=== Begin Enclosure ===

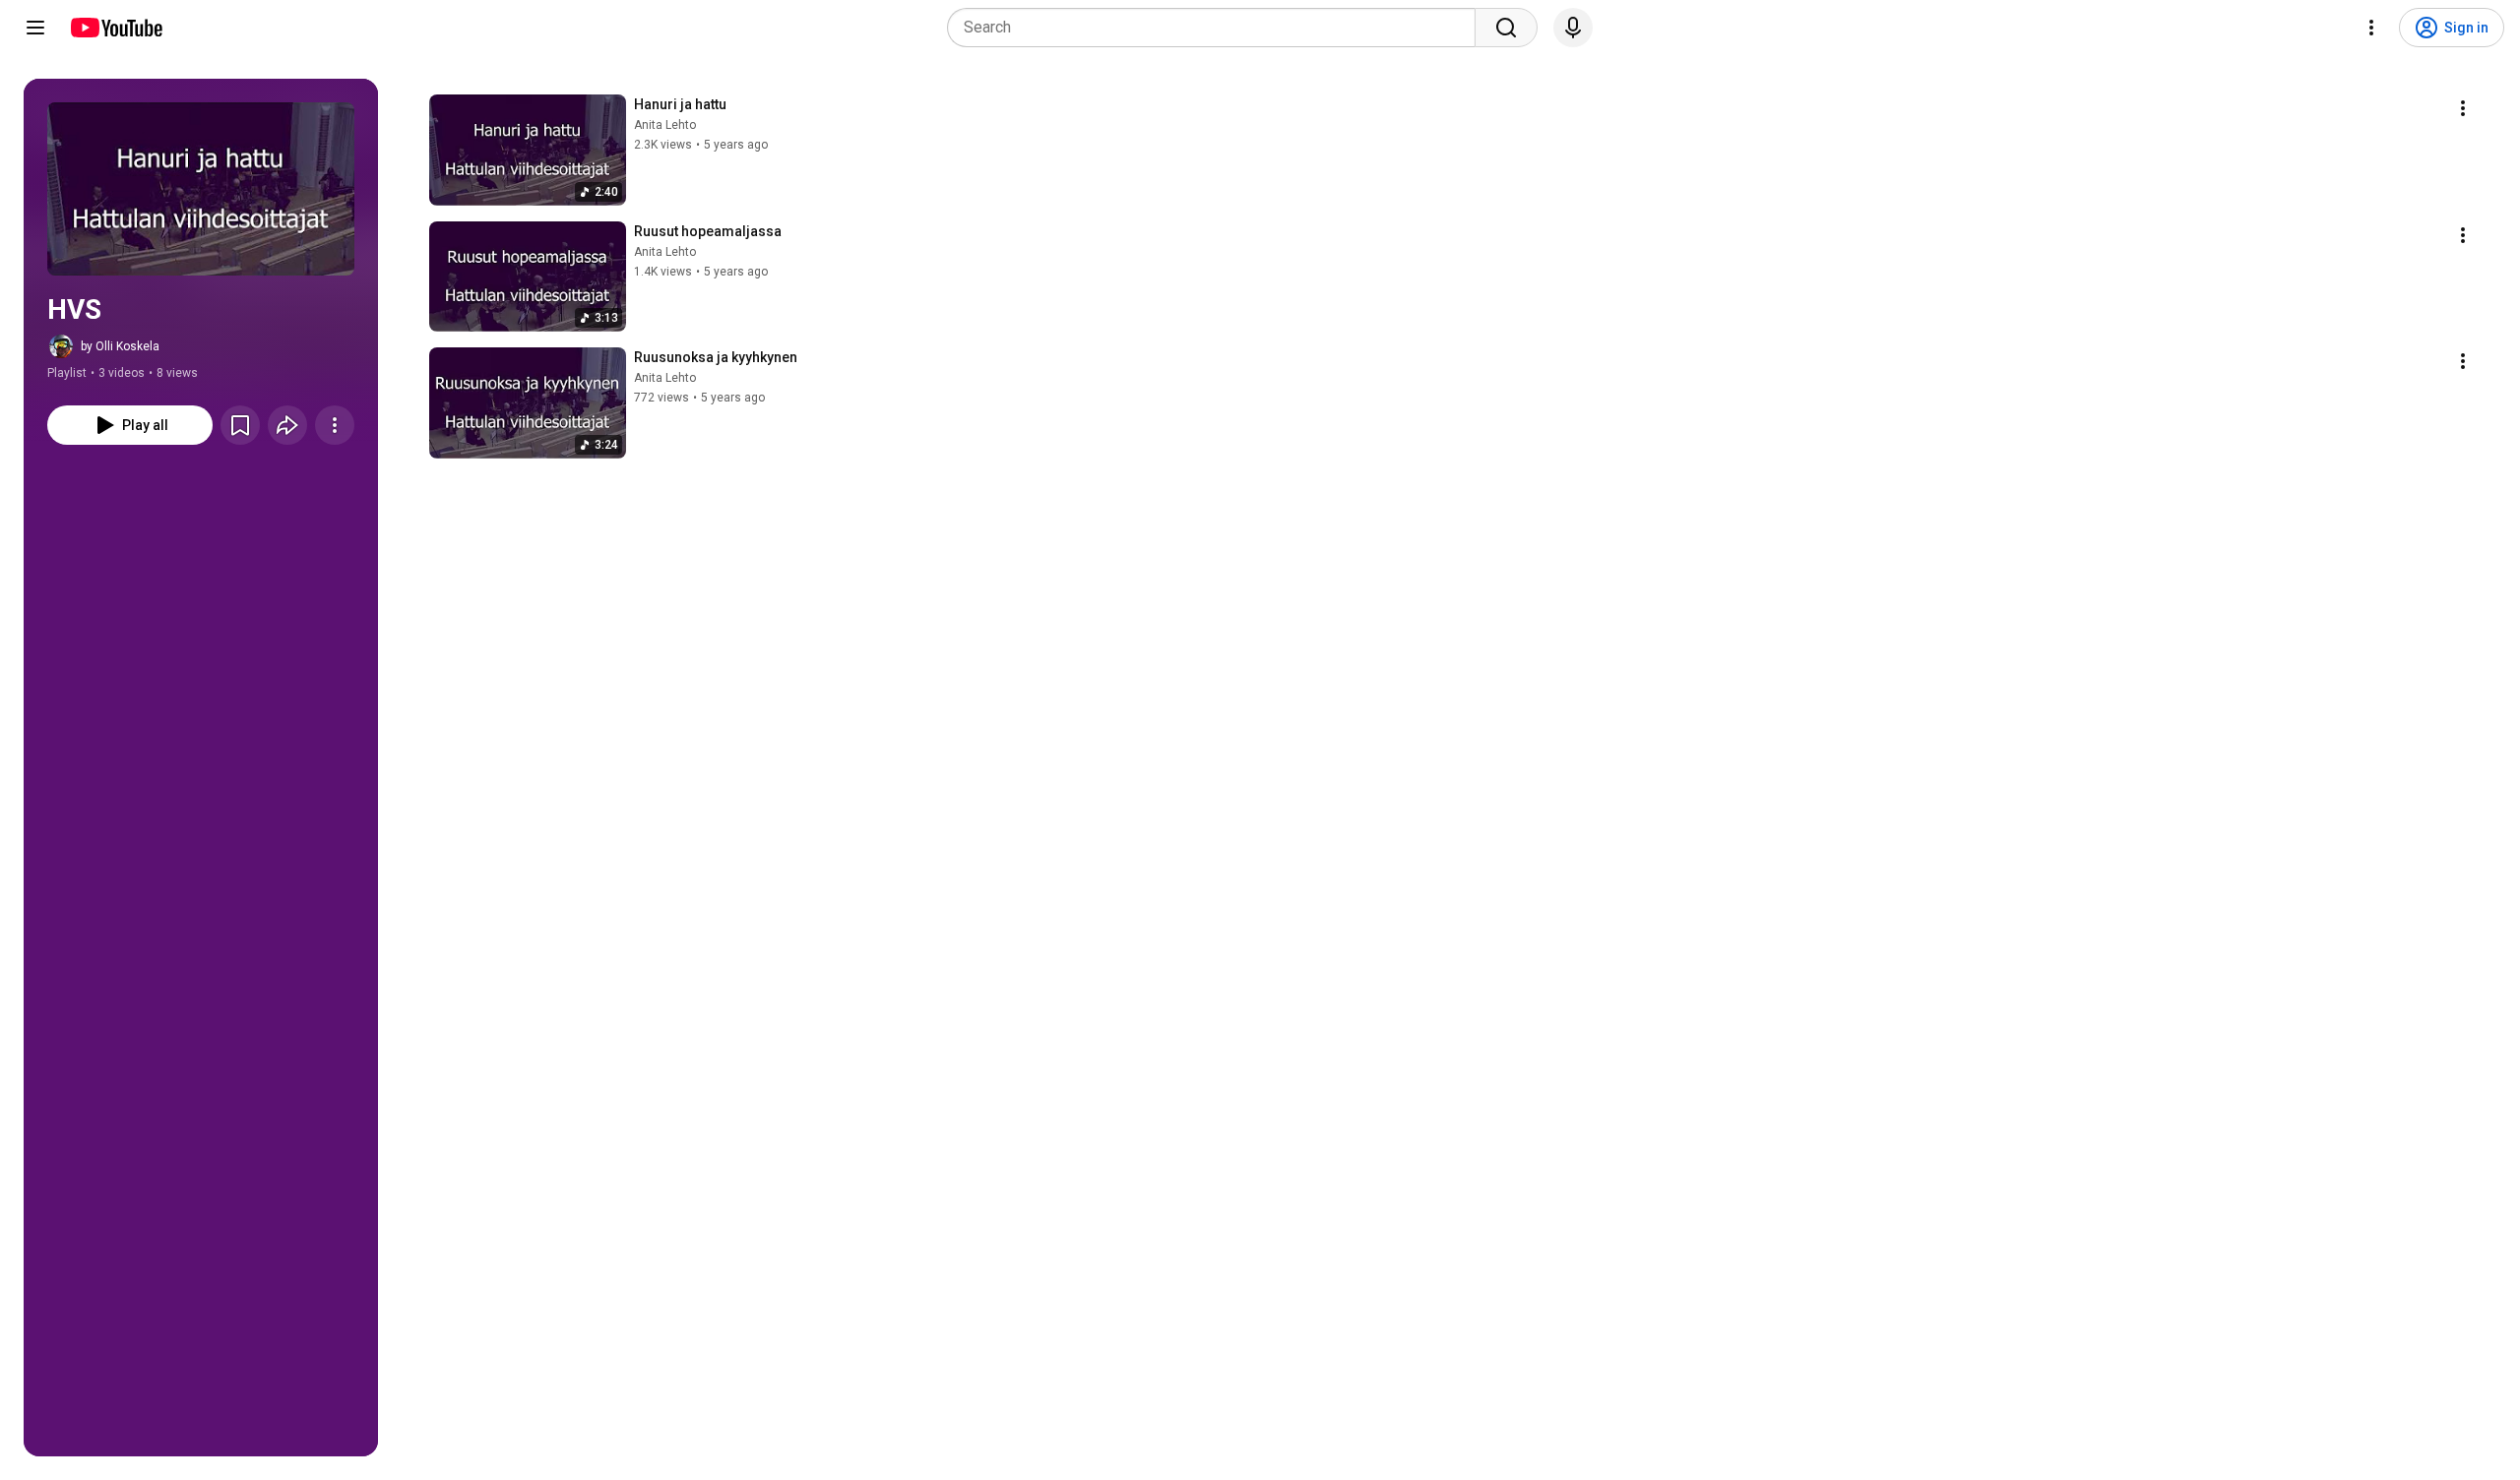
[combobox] (1217, 27)
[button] (200, 189)
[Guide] (35, 27)
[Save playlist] (240, 425)
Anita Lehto (665, 125)
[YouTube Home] (115, 27)
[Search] (1506, 27)
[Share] (287, 425)
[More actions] (334, 425)
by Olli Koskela (120, 346)
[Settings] (2371, 27)
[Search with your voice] (1573, 27)
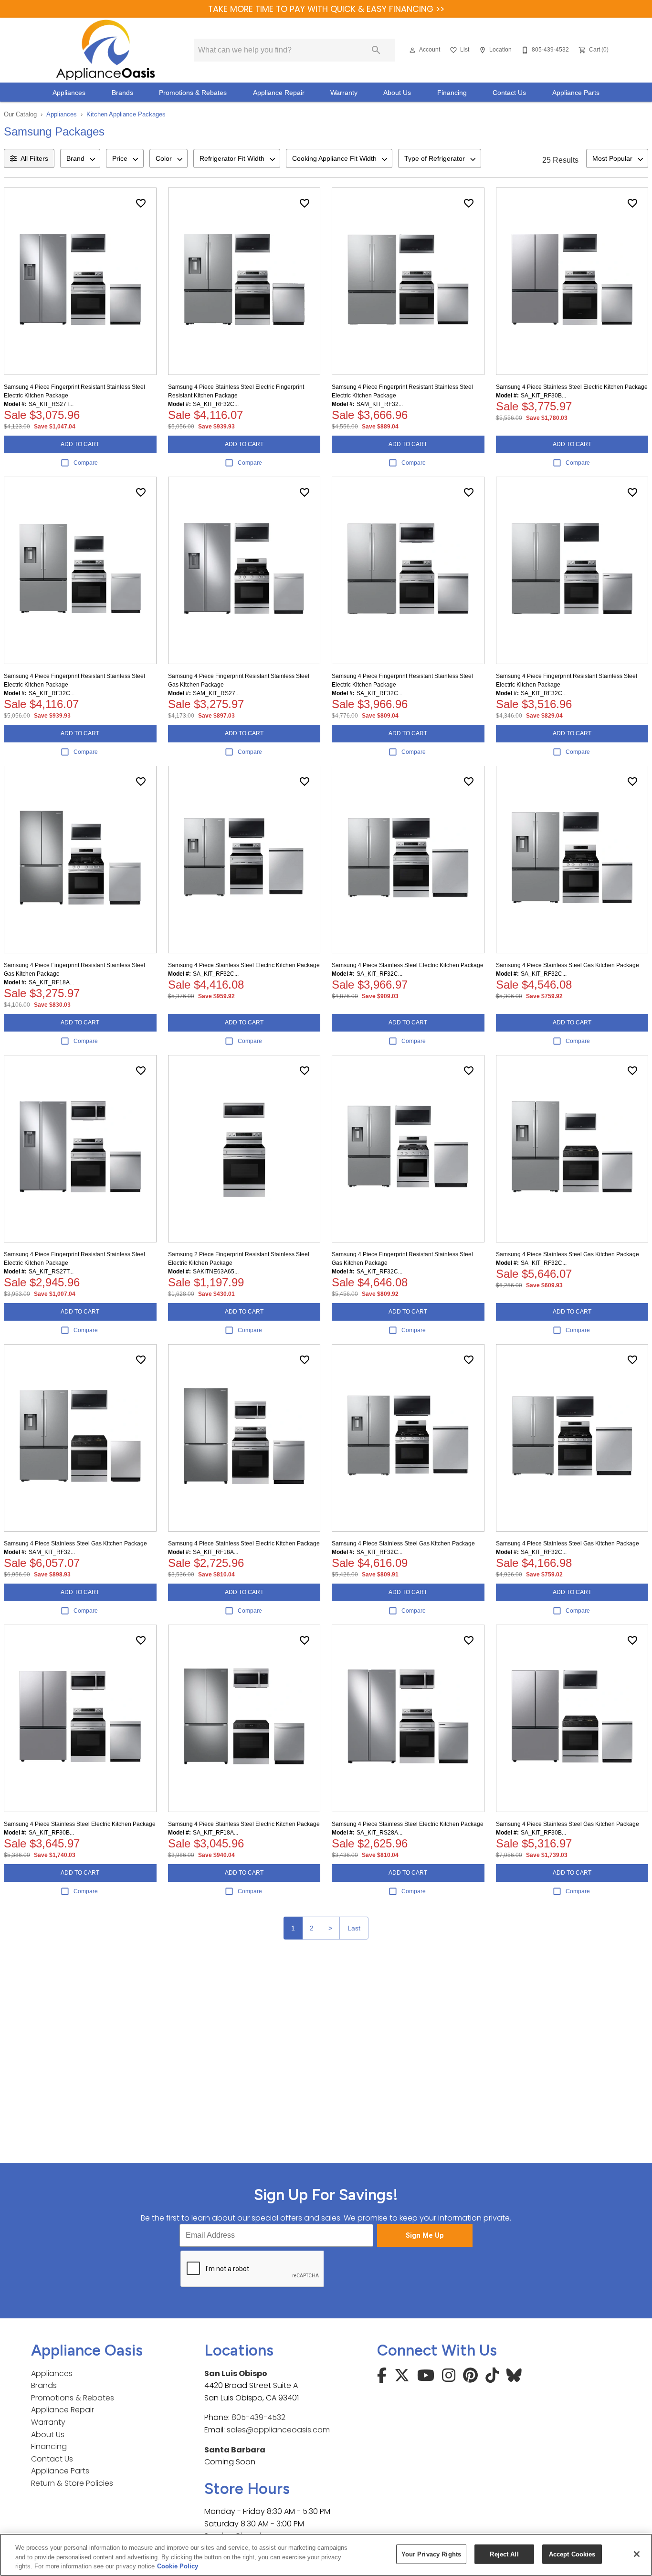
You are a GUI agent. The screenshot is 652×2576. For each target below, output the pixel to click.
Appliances (69, 92)
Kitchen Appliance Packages (126, 114)
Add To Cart (80, 444)
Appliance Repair (279, 92)
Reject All (504, 2553)
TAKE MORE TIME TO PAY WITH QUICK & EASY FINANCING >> (326, 9)
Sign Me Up (425, 2236)
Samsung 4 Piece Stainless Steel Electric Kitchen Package (572, 387)
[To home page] (105, 50)
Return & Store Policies (72, 2483)
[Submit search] (376, 50)
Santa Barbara (234, 2449)
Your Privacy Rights (431, 2553)
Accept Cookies (572, 2553)
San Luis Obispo (235, 2373)
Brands (122, 92)
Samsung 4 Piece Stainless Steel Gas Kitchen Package (567, 965)
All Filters (34, 158)
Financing (452, 92)
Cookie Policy (177, 2566)
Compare (86, 462)
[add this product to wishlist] (140, 203)
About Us (397, 92)
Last (353, 1928)
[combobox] (80, 158)
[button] (412, 50)
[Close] (636, 2554)
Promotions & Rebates (193, 92)
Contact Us (509, 92)
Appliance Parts (575, 92)
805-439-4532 (258, 2417)
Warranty (344, 92)
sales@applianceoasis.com (278, 2429)
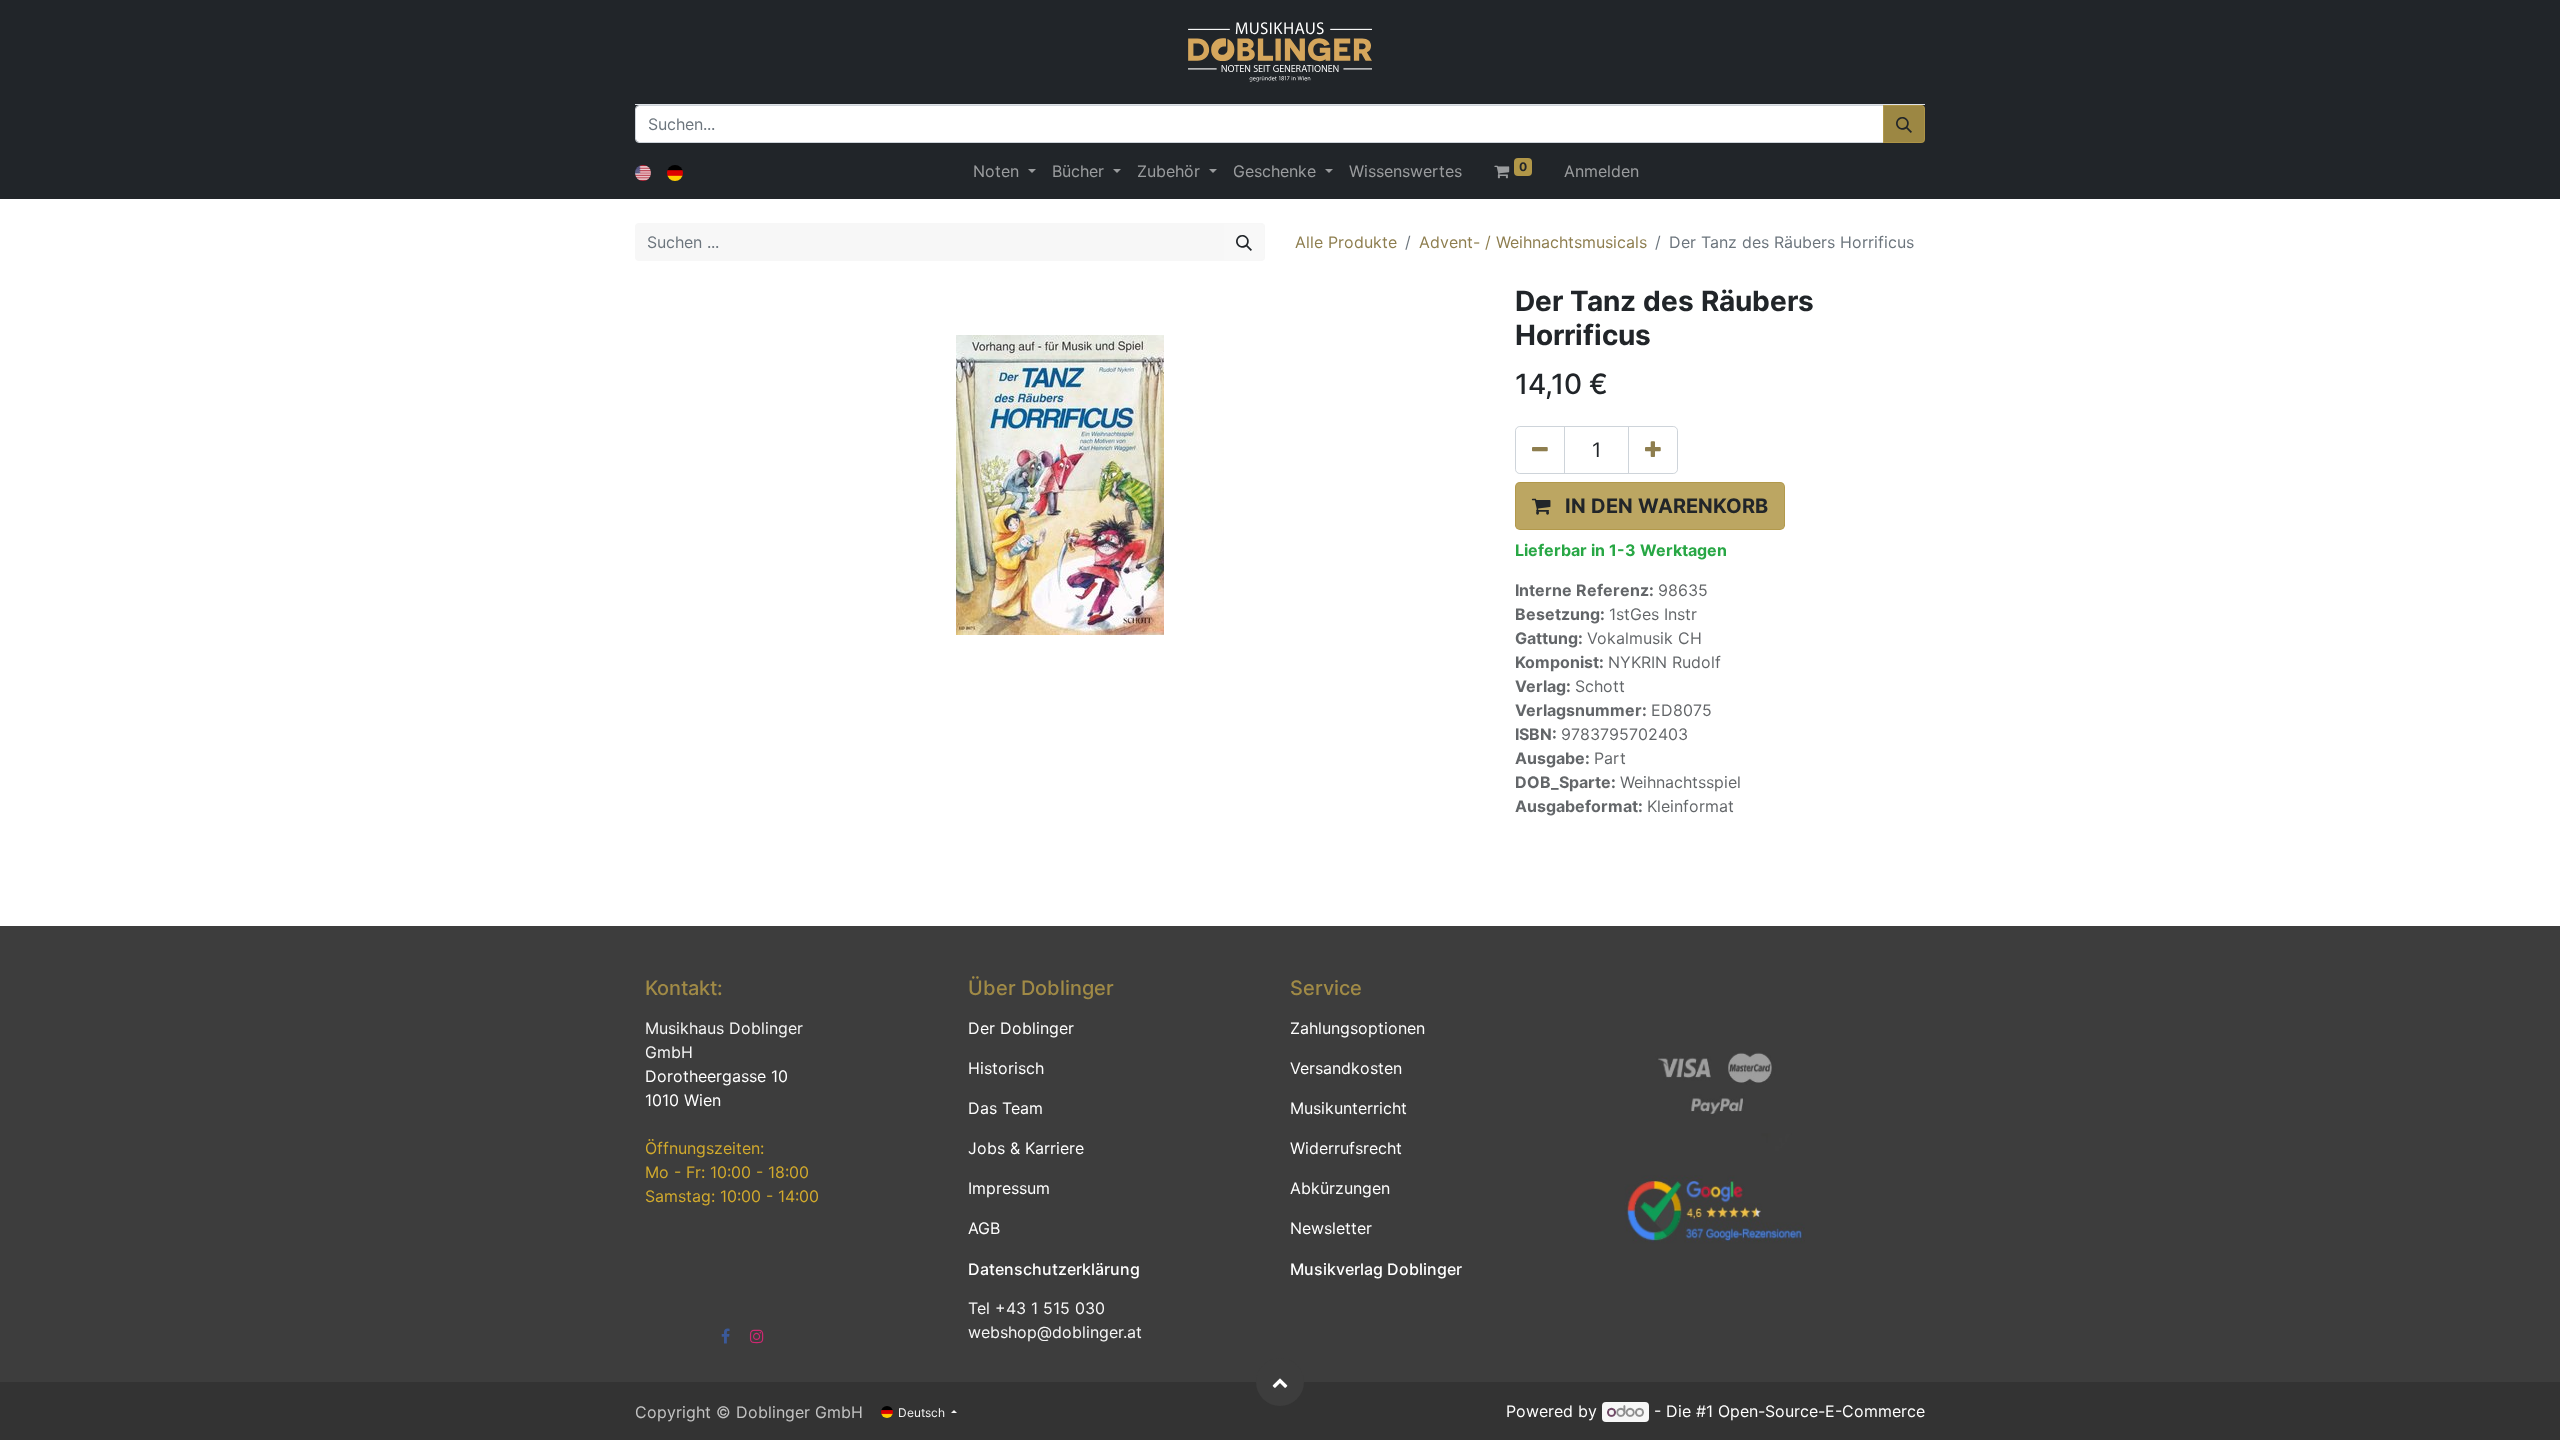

=== End Enclosure ===

#### [WHAT TO PRODUCE]
The whole listing above should be restated word for word, minus any images.

#### [REPLY TO THE TASK]
[combobox] (1217, 27)
[button] (200, 189)
[Guide] (35, 27)
[Save playlist] (240, 425)
Anita Lehto (665, 125)
[YouTube Home] (115, 27)
[Search] (1506, 27)
[Share] (287, 425)
[More actions] (334, 425)
by Olli Koskela (120, 346)
[Settings] (2371, 27)
[Search with your voice] (1573, 27)
You are a GUI agent. The screenshot is 652×2576. For each target below, output the pixel to click.
Appliances (69, 92)
Kitchen Appliance Packages (126, 114)
Add To Cart (80, 444)
Appliance Repair (279, 92)
Reject All (504, 2553)
TAKE MORE TIME TO PAY WITH QUICK & EASY FINANCING >> (326, 9)
Sign Me Up (425, 2236)
Samsung 4 Piece Stainless Steel Electric Kitchen Package (572, 387)
[To home page] (105, 50)
Return & Store Policies (72, 2483)
[Submit search] (376, 50)
Santa Barbara (234, 2449)
Your Privacy Rights (431, 2553)
Accept Cookies (572, 2553)
San Luis Obispo (235, 2373)
Brands (122, 92)
Samsung 4 Piece Stainless Steel Gas Kitchen Package (567, 965)
All Filters (34, 158)
Financing (452, 92)
Cookie Policy (177, 2566)
Compare (86, 462)
[add this product to wishlist] (140, 203)
About Us (397, 92)
Last (353, 1928)
[combobox] (80, 158)
[button] (412, 50)
[Close] (636, 2554)
Promotions & Rebates (193, 92)
Contact Us (509, 92)
Appliance Parts (575, 92)
805-439-4532 (258, 2417)
Warranty (344, 92)
sales@applianceoasis.com (278, 2429)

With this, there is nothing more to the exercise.